Рис. 54. Топография околоушно-жевательной области.
1 - r. temporalis n. facialis; 2 - a. temporalis superficialis; 3 - n. auriculotemporalis; 4 - a. transversa faciei; 5 - glandula parotis; 5 - m. sternocleidomastoideus; 7 - r. colli n. facialis; 8 - r. marginalis mandibulae n. facialis; 9 - a. facialis; 10 - v. facialis; 11 - mm. buccales n. facialis; 12 - ductus parotideus; 13 - r. zygomaticus n. facialis; 14 - m. masseter.


Рис. 55. Фронтальное сечение слухового прохода и околоушной слюнной железы. 1 - барабанная перепонка: 2 - шиловидный отросток с прикрепляющимися к нему мышцами; 3 - капсула околоушной железы; 4 - околоушная железа; 5 - санториниевы щели; 6 - хрящ слухового прохода; 7 - височная мышца.

Фасция области создает футляр для околоушной железы, окутывая ее со всех сторон. С внешней стороны фасция утолщена и описывается как апоневроз. Фасция истончена в участке прилегания ее к окологлоточной клетчатке и хрящевой части слухового прохода, имеющего санториниевы щели. В результате этого гной из фасциального ложа железы способен прорываться в окологлоточное пространство и в слуховой проход, последнее чаще наблюдается у детей. Кроме фасциального покрова, околоушная железа окутана тонкой капсулой, которая вместе с фасцией внутри органа дает отроги, разделяя его на дольки. Это мешает распространению гнойного процесса в самой железе. Размеры околоушной железы различны. Иногда она лишь слегка перекрывает заднюю часть жевательной мышцы, но в некоторых случаях почти достигает переднего края ее, особенно когда наблюдаются добавочные дольки железы, размещающиеся по ходу стенонова протока.

Выводной проток околоушной железы (ductus parotideus) формируется из собирательных стволиков еще в пределах органа. Иногда эти стволики образуют общий проток и вне железы. Проток может быть не одиночным. Длина протока от 1,5 до 5 см, диаметр просвета 2-3 мм. Проток, пройдя до переднего края жевательной мышцы, уходит в жировой комок щеки, прободает щечную мышцу, идет на протяжении 5-6 мм под слизистой оболочкой и открывается в преддверие полости рта. Проекция протока на кожу следует от козелка ушной раковины к углу рта или расположена на параллели, следующей на поперечный палец ниже скуловой дуги. В направлении протока и несколько выше его проходит поперечная артерия лица.

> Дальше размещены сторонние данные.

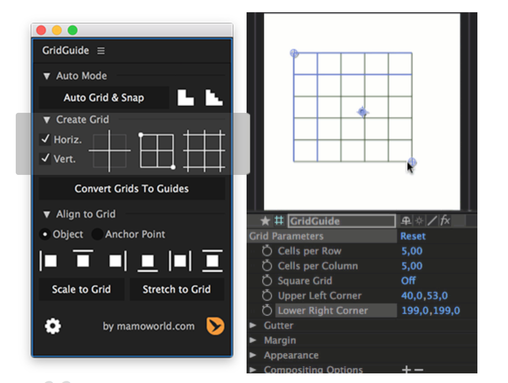Uncheck the Vert. checkbox
Image resolution: width=508 pixels, height=383 pixels.
point(45,158)
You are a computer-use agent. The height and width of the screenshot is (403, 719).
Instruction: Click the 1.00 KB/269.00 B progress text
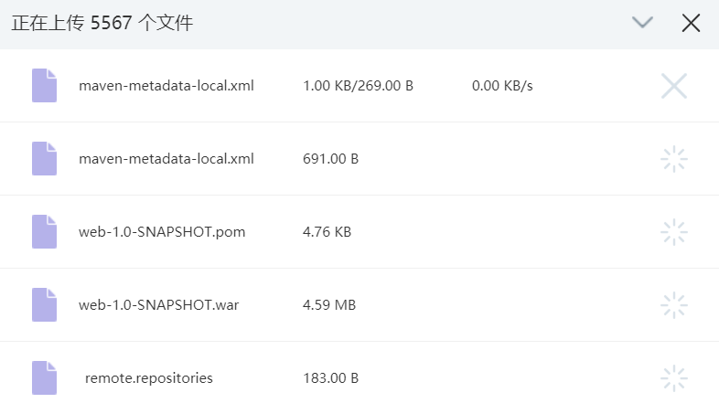tap(358, 86)
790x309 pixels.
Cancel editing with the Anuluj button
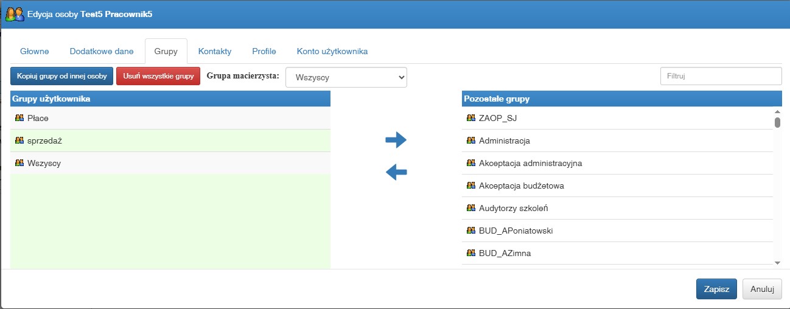pos(762,290)
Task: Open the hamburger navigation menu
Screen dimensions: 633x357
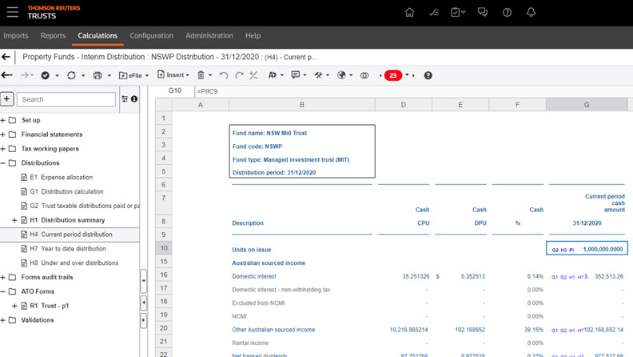Action: click(12, 13)

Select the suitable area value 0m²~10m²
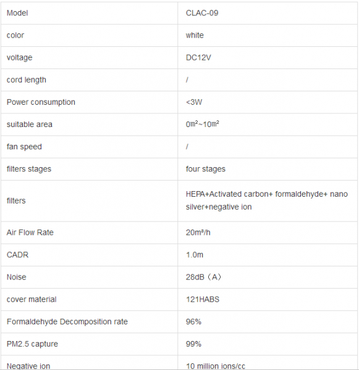pyautogui.click(x=203, y=124)

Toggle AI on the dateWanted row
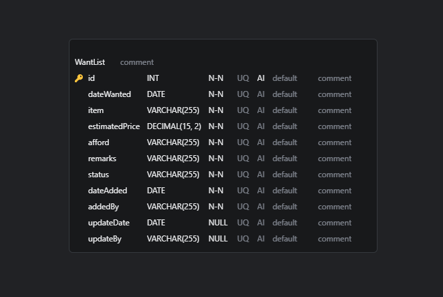click(261, 94)
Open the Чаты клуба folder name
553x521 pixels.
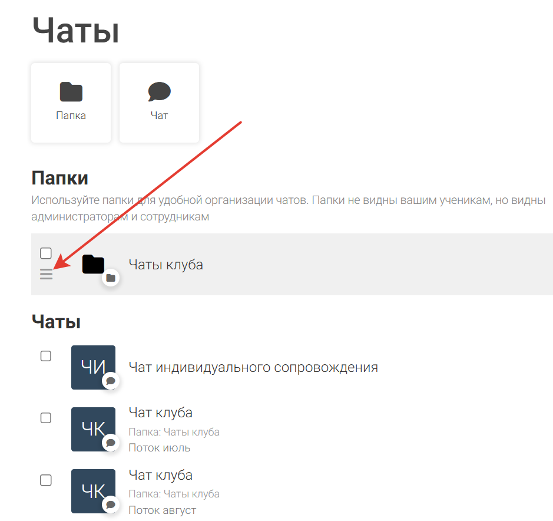tap(165, 265)
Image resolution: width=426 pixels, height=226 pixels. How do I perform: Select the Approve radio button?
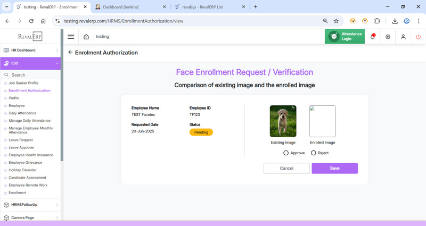coord(286,153)
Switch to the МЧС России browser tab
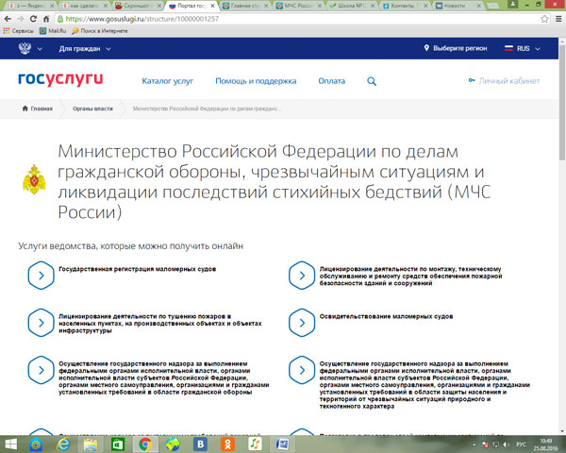This screenshot has width=566, height=453. click(299, 6)
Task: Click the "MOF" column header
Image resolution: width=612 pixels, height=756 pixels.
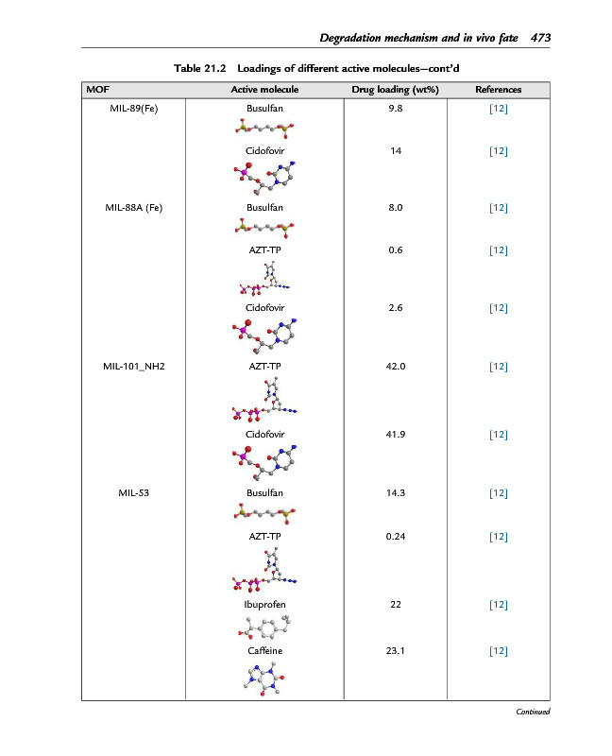Action: pyautogui.click(x=96, y=89)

Внутреннюю часть околоушной железы, расположенную позади ветви нижней челюсти (рис. 56), пронизывает наружная сонная артерия, где она делится на конечные ветви: челюстную, заднюю ушную и поверхностную височную. Кнаружи от сонной артерии расположена наружная яремная вена. В пределах железы в вену вливаются поперечная лицевая и задняя ушная вены.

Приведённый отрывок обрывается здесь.